- Teks Sumber:
__________________________________________________
[Nasional-a] [Nasional] Kolom IBRAHIM ISA--AKHIRI KEBOHONGAN MENGENAI-PERISTIWA MADIUN 1948-1/2

nasional-a@polarhome.com nasional-a@polarhome.com
Sun Oct 27 23:36:04 2002


Kolom IBRAHIM ISA

21 Oktober 2002.

AKHIRI FITNAH DAN PEMALSUAN MENGENAI

“PERISTIWA MADIUN 1948”

<Kesaksian-hidup Sumarsono> (1)

Diemen, 19-20 Oktober 2002, Holland.

Ya, di Diemen, sebuah gemeente kecil dipinggiran kota metropolitan Amsterdam, di
situlah di ruang pertemuan Gedung Basis School “Schakel”, diadakan
SARASEHAN MADIUN 1948. Ruangan itu penuh sesak sampai ada yang tidak bisa duduk,
berdiri saja. Sebagian besar hadirin adalah orang-orang Indonesia, ada sepasang
yang Bulé, sayang saya tidak tanya siapa mereka itu. Juga tampak hadir seorang
wartawan kawakan senior Belanda, Joop Moorien. Orang-orang Indonesia itu
berdatangan dari pelbagai kota di Belanda, --- Amsterdam, Utrecht, Zeist, Den
Haag, Rotterdam, Arnhem, Almere, Purmerend, dll. Juga ada yang dari Dortmund,
Berlin dan Aachen – Jerman. Ada yang dari Paris. Mungkin masih ada yang datang
dari tempat lain, maaf kalau saya tidak menulisnya disini.
__________________________________________________
- Bahan:

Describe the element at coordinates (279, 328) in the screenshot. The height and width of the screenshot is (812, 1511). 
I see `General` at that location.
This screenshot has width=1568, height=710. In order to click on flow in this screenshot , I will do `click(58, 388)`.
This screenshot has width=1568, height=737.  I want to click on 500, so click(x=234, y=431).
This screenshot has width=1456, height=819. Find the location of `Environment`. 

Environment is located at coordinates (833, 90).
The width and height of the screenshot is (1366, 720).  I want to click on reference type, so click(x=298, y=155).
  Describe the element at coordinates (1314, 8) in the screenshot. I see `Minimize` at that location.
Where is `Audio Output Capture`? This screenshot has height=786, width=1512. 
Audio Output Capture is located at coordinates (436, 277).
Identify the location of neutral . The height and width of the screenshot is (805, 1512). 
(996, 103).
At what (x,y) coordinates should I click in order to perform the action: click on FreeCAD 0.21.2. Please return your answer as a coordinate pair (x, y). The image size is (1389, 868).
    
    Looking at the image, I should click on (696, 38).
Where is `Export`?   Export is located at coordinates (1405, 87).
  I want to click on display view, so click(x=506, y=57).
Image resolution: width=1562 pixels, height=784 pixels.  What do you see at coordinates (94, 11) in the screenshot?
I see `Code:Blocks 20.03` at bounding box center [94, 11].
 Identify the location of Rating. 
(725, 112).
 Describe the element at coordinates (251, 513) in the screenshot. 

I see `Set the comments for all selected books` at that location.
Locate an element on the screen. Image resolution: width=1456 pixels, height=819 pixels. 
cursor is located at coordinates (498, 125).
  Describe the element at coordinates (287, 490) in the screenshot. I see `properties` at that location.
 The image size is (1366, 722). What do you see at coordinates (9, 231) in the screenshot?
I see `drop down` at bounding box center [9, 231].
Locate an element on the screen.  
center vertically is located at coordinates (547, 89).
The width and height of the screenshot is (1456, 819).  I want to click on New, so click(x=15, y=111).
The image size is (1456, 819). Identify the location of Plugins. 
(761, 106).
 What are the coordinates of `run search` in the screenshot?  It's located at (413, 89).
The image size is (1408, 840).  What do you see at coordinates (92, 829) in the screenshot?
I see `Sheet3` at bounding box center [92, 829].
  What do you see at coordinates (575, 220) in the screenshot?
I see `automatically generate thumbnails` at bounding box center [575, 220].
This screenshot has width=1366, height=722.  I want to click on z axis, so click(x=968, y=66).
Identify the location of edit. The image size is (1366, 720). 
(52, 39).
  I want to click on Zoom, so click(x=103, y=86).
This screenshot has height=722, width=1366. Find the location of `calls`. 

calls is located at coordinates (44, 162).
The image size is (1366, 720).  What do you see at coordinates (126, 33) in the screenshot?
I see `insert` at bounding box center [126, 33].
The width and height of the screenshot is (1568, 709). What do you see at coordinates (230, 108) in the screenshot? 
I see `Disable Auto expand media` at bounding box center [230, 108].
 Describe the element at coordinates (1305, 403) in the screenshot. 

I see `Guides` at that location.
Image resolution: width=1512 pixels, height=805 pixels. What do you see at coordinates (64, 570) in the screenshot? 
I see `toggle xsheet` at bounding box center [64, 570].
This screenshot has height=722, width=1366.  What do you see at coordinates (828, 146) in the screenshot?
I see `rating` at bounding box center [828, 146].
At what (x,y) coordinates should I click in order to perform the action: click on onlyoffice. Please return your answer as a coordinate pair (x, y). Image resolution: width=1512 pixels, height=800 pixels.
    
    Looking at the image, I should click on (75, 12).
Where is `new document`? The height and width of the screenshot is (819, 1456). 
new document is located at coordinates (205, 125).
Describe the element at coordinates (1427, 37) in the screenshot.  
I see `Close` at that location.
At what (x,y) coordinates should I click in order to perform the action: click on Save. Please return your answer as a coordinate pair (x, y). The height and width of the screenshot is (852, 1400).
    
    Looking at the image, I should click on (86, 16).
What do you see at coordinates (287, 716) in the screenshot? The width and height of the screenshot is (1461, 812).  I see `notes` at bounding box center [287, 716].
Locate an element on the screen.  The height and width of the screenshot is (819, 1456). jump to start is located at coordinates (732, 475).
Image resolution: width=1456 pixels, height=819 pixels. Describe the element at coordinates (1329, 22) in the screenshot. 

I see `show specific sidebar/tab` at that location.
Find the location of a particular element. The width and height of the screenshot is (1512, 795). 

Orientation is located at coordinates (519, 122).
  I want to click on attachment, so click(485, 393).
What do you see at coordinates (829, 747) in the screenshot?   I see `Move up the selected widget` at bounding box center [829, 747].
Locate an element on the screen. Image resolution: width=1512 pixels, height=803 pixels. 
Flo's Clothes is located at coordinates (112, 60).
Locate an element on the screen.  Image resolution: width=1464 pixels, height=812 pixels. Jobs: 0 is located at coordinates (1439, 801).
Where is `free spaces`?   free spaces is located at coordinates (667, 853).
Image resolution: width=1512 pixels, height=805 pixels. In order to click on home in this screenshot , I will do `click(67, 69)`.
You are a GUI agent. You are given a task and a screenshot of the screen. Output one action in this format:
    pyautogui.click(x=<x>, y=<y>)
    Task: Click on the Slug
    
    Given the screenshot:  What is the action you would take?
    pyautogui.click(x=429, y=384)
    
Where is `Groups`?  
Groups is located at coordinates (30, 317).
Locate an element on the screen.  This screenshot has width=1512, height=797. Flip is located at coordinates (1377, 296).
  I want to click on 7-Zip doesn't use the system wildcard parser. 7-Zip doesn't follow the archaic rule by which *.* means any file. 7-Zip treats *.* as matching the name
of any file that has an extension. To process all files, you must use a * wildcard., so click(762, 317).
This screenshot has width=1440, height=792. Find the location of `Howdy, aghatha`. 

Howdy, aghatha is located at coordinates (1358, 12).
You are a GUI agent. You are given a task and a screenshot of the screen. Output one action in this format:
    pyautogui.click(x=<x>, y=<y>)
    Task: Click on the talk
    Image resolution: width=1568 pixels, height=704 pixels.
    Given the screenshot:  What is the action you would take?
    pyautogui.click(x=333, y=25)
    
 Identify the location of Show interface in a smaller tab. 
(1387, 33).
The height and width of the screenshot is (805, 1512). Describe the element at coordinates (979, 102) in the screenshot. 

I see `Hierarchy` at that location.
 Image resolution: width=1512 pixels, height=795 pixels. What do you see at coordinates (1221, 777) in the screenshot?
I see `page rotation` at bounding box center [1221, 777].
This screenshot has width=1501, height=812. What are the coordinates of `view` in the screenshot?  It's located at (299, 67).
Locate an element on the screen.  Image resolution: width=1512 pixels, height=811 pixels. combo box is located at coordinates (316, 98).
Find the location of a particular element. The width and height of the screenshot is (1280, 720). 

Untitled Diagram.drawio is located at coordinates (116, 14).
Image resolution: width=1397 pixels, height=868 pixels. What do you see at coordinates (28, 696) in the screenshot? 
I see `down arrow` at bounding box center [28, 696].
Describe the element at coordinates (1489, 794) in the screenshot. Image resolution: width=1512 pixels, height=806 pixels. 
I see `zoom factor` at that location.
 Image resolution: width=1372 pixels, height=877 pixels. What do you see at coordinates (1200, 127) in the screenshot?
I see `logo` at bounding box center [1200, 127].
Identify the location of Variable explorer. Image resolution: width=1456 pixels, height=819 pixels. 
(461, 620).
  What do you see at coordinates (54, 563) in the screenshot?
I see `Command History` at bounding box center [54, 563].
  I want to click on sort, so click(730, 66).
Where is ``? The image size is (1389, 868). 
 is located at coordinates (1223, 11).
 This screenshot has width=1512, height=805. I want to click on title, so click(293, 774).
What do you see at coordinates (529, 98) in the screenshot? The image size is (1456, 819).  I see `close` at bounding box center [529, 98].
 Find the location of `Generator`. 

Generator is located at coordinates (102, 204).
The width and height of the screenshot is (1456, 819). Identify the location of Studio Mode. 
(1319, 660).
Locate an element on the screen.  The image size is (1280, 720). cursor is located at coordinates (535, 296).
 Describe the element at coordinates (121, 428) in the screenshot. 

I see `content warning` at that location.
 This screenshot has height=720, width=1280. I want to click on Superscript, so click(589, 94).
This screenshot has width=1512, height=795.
__________________________________________________
- Yang Perlu Dikerjakan:
**a.** Salin seluruh teks tentang Peristiwa Madiun 1948 itu tanpa mengubah satu huruf pun.
**b.** Tuliskan kembali tanpa perubahan bagian daftar mulai dari baris pertamanya sampai baris yang memuat "the comments for". Kedua ujungnya ikut disertakan.

- Hasil Berurutan:
**a.**
[Nasional-a] [Nasional] Kolom IBRAHIM ISA--AKHIRI KEBOHONGAN MENGENAI-PERISTIWA MADIUN 1948-1/2

nasional-a@polarhome.com nasional-a@polarhome.com
Sun Oct 27 23:36:04 2002


Kolom IBRAHIM ISA

21 Oktober 2002.

AKHIRI FITNAH DAN PEMALSUAN MENGENAI

“PERISTIWA MADIUN 1948”

<Kesaksian-hidup Sumarsono> (1)

Diemen, 19-20 Oktober 2002, Holland.

Ya, di Diemen, sebuah gemeente kecil dipinggiran kota metropolitan Amsterdam, di
situlah di ruang pertemuan Gedung Basis School “Schakel”, diadakan
SARASEHAN MADIUN 1948. Ruangan itu penuh sesak sampai ada yang tidak bisa duduk,
berdiri saja. Sebagian besar hadirin adalah orang-orang Indonesia, ada sepasang
yang Bulé, sayang saya tidak tanya siapa mereka itu. Juga tampak hadir seorang
wartawan kawakan senior Belanda, Joop Moorien. Orang-orang Indonesia itu
berdatangan dari pelbagai kota di Belanda, --- Amsterdam, Utrecht, Zeist, Den
Haag, Rotterdam, Arnhem, Almere, Purmerend, dll. Juga ada yang dari Dortmund,
Berlin dan Aachen – Jerman. Ada yang dari Paris. Mungkin masih ada yang datang
dari tempat lain, maaf kalau saya tidak menulisnya disini.

**b.**
Describe the element at coordinates (279, 328) in the screenshot. The height and width of the screenshot is (812, 1511). 
I see `General` at that location.
This screenshot has width=1568, height=710. In order to click on flow in this screenshot , I will do `click(58, 388)`.
This screenshot has width=1568, height=737.  I want to click on 500, so click(x=234, y=431).
This screenshot has width=1456, height=819. Find the location of `Environment`. 

Environment is located at coordinates (833, 90).
The width and height of the screenshot is (1366, 720).  I want to click on reference type, so click(x=298, y=155).
  Describe the element at coordinates (1314, 8) in the screenshot. I see `Minimize` at that location.
Where is `Audio Output Capture`? This screenshot has height=786, width=1512. 
Audio Output Capture is located at coordinates (436, 277).
Identify the location of neutral . The height and width of the screenshot is (805, 1512). 
(996, 103).
At what (x,y) coordinates should I click in order to perform the action: click on FreeCAD 0.21.2. Please return your answer as a coordinate pair (x, y). The image size is (1389, 868).
    
    Looking at the image, I should click on (696, 38).
Where is `Export`?   Export is located at coordinates (1405, 87).
  I want to click on display view, so click(x=506, y=57).
Image resolution: width=1562 pixels, height=784 pixels.  What do you see at coordinates (94, 11) in the screenshot?
I see `Code:Blocks 20.03` at bounding box center [94, 11].
 Identify the location of Rating. 
(725, 112).
 Describe the element at coordinates (251, 513) in the screenshot. 

I see `Set the comments for all selected books` at that location.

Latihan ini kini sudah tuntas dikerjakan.